The second largest fire in Washington state in summer 2016, a season of seemingly ceaseless burns across the western United States, ravaged the Spokane Indian Reservation. Neighboring Tribal fire crews helped the Spokane Tribe of Indians combat the blaze that straddled the dangerously low Spokane River, burning 18,000 acres. Flames engulfed power lines, cutting off electricity to administration buildings, leaving firefighters without access to well water to suppress the fire. The damage cost 14 Tribes homes, and nearly 50 people were displaced.
But the devastating incident has inspired a new vision for sustainable energy independence.
On May 16, the Spokane Tribe of Indians brought together Tribal leaders and project partners to celebrate the Children of the Sun Solar Initiative (COSSI).
“This project is born of fire. The 2016 Cayuse Mountain Fire stimulated us to look at going solar because of the impact it had on the reservation,” said Tim Horan, Executive Director of the Spokane Tribal Housing Authority. “The Children of the Sun Solar Initiatives puts us on a path to energy independence, climate resiliency, and tribal power sovereignty — eventually we could be self-sufficient.”
Tribal leaders and project planners have come together to create COSSI, investing in 650 kilowatts of solar capacity, and eventually, battery storage. The renewable energy source will save the Tribe $2.8 million over 35 years, in addition to forging new economic opportunity and reducing greenhouse gas emissions.
During the day’s events, project partners, including the U.S. Department of Energy, GRID Alternatives, the Wells Fargo Foundation, SunVest, and the HUD NW Office of Native American Programs, are joining together for a solar celebration and tour of the solar facilities, followed by a policy discussion. COSSI was awarded funding from the U.S Department of Energy and, in 2018, was the first project selected for funding from the Tribal Solar Accelerator Fund (TSAF), a tribal-led initiative launched with seed funding from the Wells Fargo Foundation that seeks to catalyze the growth of solar energy and expand solar job opportunities in tribal communities.

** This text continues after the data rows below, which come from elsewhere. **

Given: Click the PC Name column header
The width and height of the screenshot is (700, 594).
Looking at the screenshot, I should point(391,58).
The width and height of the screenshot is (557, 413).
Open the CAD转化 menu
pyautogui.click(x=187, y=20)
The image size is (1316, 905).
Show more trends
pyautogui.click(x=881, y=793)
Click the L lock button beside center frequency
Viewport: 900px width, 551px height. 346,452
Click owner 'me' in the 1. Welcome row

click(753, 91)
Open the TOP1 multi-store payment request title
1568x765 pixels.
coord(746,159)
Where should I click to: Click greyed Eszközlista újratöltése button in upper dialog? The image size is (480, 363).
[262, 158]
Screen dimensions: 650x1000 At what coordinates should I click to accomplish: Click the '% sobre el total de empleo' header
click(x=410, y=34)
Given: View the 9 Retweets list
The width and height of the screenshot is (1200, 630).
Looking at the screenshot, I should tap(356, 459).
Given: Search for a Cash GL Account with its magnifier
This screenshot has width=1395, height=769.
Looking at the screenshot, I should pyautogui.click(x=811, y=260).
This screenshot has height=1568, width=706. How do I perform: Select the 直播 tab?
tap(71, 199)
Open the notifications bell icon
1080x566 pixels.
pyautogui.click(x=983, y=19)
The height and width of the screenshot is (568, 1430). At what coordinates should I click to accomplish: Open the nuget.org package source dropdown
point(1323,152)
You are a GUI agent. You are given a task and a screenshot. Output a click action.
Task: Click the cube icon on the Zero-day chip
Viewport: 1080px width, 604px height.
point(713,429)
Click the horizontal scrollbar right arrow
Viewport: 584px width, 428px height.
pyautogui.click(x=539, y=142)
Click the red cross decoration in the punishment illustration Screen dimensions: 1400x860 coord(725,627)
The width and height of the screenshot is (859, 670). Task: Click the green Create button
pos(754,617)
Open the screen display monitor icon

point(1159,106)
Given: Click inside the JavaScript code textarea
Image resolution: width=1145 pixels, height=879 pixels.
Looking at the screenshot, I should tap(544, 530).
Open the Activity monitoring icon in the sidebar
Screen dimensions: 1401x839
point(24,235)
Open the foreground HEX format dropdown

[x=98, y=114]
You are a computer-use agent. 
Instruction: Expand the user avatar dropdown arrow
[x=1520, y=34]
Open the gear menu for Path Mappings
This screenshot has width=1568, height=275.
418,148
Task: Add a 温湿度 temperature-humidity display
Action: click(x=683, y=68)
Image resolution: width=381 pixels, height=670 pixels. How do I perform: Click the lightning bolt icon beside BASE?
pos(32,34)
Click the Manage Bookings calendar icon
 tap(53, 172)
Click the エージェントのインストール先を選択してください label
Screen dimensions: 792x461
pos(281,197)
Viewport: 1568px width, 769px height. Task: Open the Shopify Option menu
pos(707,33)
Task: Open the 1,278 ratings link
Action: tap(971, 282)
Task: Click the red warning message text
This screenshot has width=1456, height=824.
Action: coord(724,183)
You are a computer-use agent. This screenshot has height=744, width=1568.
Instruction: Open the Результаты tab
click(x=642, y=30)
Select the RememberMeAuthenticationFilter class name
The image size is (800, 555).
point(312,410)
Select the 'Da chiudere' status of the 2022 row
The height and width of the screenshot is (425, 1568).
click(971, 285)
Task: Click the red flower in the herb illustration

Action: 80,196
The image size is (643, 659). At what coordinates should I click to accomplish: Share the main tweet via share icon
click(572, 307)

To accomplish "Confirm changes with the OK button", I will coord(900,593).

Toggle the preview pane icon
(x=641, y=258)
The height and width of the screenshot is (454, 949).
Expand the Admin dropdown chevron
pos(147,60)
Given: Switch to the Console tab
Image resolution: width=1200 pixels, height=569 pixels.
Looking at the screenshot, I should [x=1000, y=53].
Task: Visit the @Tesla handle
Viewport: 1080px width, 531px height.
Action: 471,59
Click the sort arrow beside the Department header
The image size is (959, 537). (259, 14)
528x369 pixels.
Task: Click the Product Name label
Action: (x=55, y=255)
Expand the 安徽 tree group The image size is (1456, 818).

“Wells Fargo is pleased and honored to be part of this exciting project,” said Ramsay Huntley, Clean Technology and Innovation Philanthropy Program Officer at Wells Fargo. “Supporting projects like the Children of the Sun Solar Initiative is directly in line with our goals to accelerate the transition to a low-carbon economy, minimize the impacts of climate change on our customers and communities, and address unique social, economic and environmental needs in Indian Country.”
Installation of 650 kW of solar is underway for 23 homes and nine Tribal community buildings, including the Tribal Administrative Building, Spokane Tribe Senior Center and senior housing, and the Spokane Tribal Fish Hatchery. GRID Alternatives is providing hands-on solar installation training for Tribal employees and community members throughout construction.
“The Children of the Sun Solar Initiative was the first project selected for TSAF funds and we’re excited to see it come to life,” said Tanksi Clairmont, Director of the Tribal Solar Accelerator Fund. “Through this new solar project, the Spokane Tribe of Indians is building energy security and resilience while providing solar education and workforce training.”